** TO BE DONE **
Reproduce all the data below verbatim, leaving out the pictures.
[start MATERIAL PROVIDED]
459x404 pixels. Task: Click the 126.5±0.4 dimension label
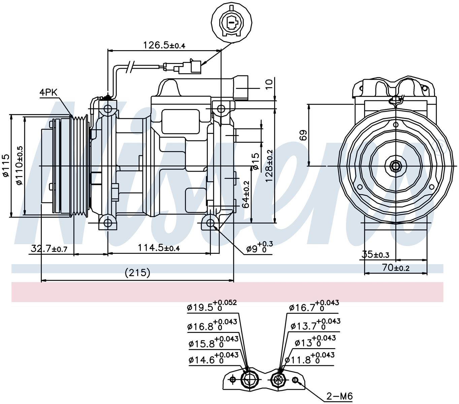coord(164,45)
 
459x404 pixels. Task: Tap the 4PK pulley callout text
coord(48,92)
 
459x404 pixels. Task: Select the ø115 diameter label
coord(6,165)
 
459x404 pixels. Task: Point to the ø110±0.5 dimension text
coord(20,165)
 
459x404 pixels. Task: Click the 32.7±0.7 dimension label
coord(49,249)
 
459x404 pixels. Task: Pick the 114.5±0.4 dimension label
coord(159,248)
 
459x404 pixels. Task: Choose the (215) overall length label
coord(137,273)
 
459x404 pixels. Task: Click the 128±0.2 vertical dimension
coord(269,166)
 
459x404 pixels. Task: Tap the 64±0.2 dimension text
coord(245,194)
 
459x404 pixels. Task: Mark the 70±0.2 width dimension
coord(396,268)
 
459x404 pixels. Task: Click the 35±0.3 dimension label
coord(375,255)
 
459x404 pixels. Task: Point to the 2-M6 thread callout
coord(340,396)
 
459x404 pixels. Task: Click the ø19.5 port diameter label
coord(212,306)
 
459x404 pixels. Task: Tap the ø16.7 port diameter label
coord(314,306)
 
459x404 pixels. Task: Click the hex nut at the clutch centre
coord(395,166)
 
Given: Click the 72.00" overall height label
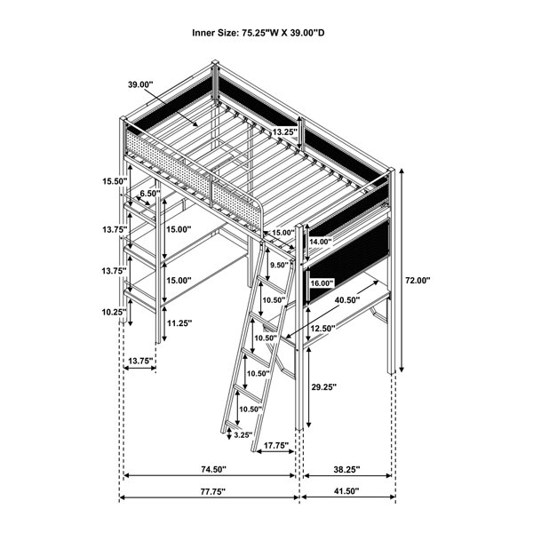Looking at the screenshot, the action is coord(418,281).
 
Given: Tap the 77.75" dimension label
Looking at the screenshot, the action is coord(213,491).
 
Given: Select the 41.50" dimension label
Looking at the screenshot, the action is coord(346,491).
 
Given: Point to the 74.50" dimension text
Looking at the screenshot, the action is coord(213,469).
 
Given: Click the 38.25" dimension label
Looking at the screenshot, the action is coord(346,469).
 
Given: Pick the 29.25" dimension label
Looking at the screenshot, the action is coord(324,386).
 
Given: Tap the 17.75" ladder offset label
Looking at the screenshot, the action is coord(276,445).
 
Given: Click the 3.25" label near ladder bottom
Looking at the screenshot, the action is coord(243,434).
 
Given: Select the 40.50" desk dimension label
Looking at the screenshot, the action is coord(347,300).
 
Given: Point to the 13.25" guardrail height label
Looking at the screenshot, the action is coord(285,132).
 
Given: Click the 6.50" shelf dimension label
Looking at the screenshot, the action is coord(150,194).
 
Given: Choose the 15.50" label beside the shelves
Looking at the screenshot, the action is coord(115,181).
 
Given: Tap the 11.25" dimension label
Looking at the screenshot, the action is coord(179,323).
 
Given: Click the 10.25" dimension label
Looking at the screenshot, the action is coord(115,312).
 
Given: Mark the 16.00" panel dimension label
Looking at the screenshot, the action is coord(322,283).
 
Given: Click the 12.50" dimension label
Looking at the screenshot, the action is coord(322,328).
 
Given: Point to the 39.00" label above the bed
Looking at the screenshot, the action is coord(140,84).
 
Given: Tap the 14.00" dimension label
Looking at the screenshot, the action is coord(320,242).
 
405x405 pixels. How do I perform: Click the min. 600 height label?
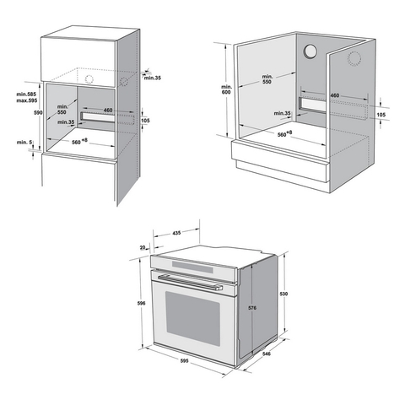226,90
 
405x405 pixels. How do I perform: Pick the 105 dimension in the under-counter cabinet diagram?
380,112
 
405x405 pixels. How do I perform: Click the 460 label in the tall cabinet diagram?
107,110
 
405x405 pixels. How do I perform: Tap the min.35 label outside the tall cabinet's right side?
153,78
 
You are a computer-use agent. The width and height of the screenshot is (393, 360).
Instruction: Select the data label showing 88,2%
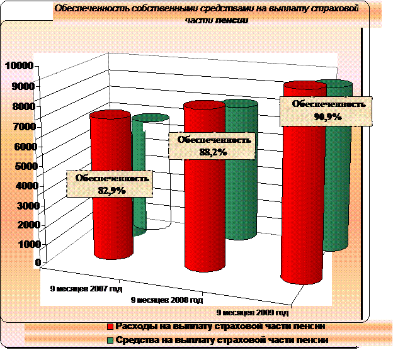coord(214,145)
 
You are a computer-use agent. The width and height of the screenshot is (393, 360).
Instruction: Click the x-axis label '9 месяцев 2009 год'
coord(252,312)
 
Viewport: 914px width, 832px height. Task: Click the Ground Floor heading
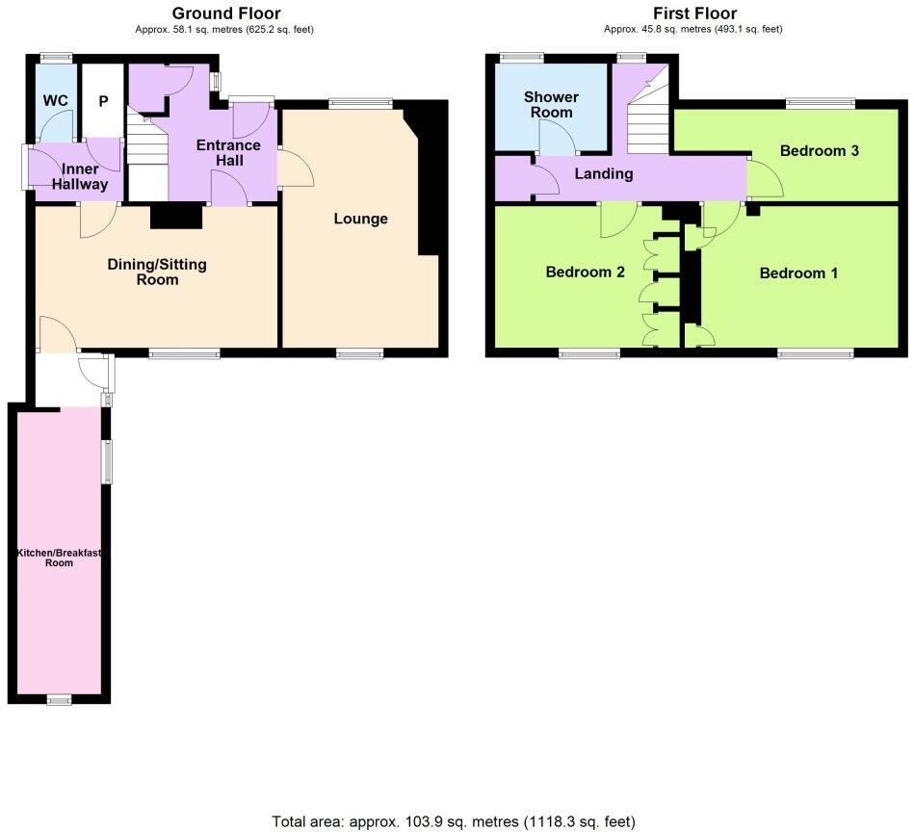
[end MATERIAL PROVIDED]
** SOLUTION BELOW **
459x404 pixels. Task: Click the 126.5±0.4 dimension label
coord(164,45)
 
459x404 pixels. Task: Tap the 4PK pulley callout text
coord(48,92)
 
459x404 pixels. Task: Select the ø115 diameter label
coord(6,165)
 
459x404 pixels. Task: Point to the ø110±0.5 dimension text
coord(20,165)
 
459x404 pixels. Task: Click the 32.7±0.7 dimension label
coord(49,249)
 
459x404 pixels. Task: Pick the 114.5±0.4 dimension label
coord(159,248)
 
459x404 pixels. Task: Choose the (215) overall length label
coord(137,273)
 
459x404 pixels. Task: Click the 128±0.2 vertical dimension
coord(269,166)
 
459x404 pixels. Task: Tap the 64±0.2 dimension text
coord(245,194)
 
459x404 pixels. Task: Mark the 70±0.2 width dimension
coord(396,268)
 
459x404 pixels. Task: Click the 35±0.3 dimension label
coord(375,255)
 
459x404 pixels. Task: Point to the 2-M6 thread callout
coord(340,396)
 
459x404 pixels. Task: Click the ø19.5 port diameter label
coord(212,306)
 
459x404 pixels. Task: Tap the ø16.7 port diameter label
coord(314,306)
 
459x404 pixels. Task: Click the hex nut at the clutch centre
coord(395,166)
 
Given: Click the 72.00" overall height label
Looking at the screenshot, the action is coord(418,281).
 
Given: Tap the 77.75" dimension label
Looking at the screenshot, the action is coord(213,491).
 
Given: Select the 41.50" dimension label
Looking at the screenshot, the action is coord(346,491).
 
Given: Point to the 74.50" dimension text
Looking at the screenshot, the action is coord(213,469).
 
Given: Click the 38.25" dimension label
Looking at the screenshot, the action is coord(346,469).
 
Given: Pick the 29.25" dimension label
Looking at the screenshot, the action is coord(324,386).
 
Given: Tap the 17.75" ladder offset label
Looking at the screenshot, the action is coord(276,445).
 
Given: Click the 3.25" label near ladder bottom
Looking at the screenshot, the action is coord(243,434).
 
Given: Select the 40.50" desk dimension label
Looking at the screenshot, the action is coord(347,300).
 
Given: Point to the 13.25" guardrail height label
Looking at the screenshot, the action is coord(285,132).
 
Given: Click the 6.50" shelf dimension label
Looking at the screenshot, the action is coord(150,194).
 
Given: Choose the 15.50" label beside the shelves
Looking at the screenshot, the action is coord(115,181).
 
Given: Tap the 11.25" dimension label
Looking at the screenshot, the action is coord(179,323).
 
Given: Click the 10.25" dimension label
Looking at the screenshot, the action is coord(115,312).
 
Given: Mark the 16.00" panel dimension label
Looking at the screenshot, the action is coord(322,283).
 
Given: Click the 12.50" dimension label
Looking at the screenshot, the action is coord(322,328).
 
Given: Point to the 39.00" label above the bed
Looking at the screenshot, the action is coord(140,84).
 
Given: Tap the 14.00" dimension label
Looking at the screenshot, the action is coord(320,242).
 
405x405 pixels. How do I perform: Click the min. 600 height label?
226,90
 
405x405 pixels. How do I perform: Pick the 105 dimension in the under-counter cabinet diagram?
380,112
 
405x405 pixels. How do I perform: Click the 460 label in the tall cabinet diagram?
107,110
 
405x405 pixels. How do I perform: Tap the min.35 label outside the tall cabinet's right side?
153,78
 
You are a computer-use agent. The width and height of the screenshot is (393, 360).
Instruction: Select the data label showing 88,2%
coord(214,145)
 
You are a computer-use agent. The width and height of the screenshot is (393, 360).
Instruction: Click the x-axis label '9 месяцев 2009 год'
coord(252,312)
 
Viewport: 914px width, 832px height. Task: Click the Ground Floor heading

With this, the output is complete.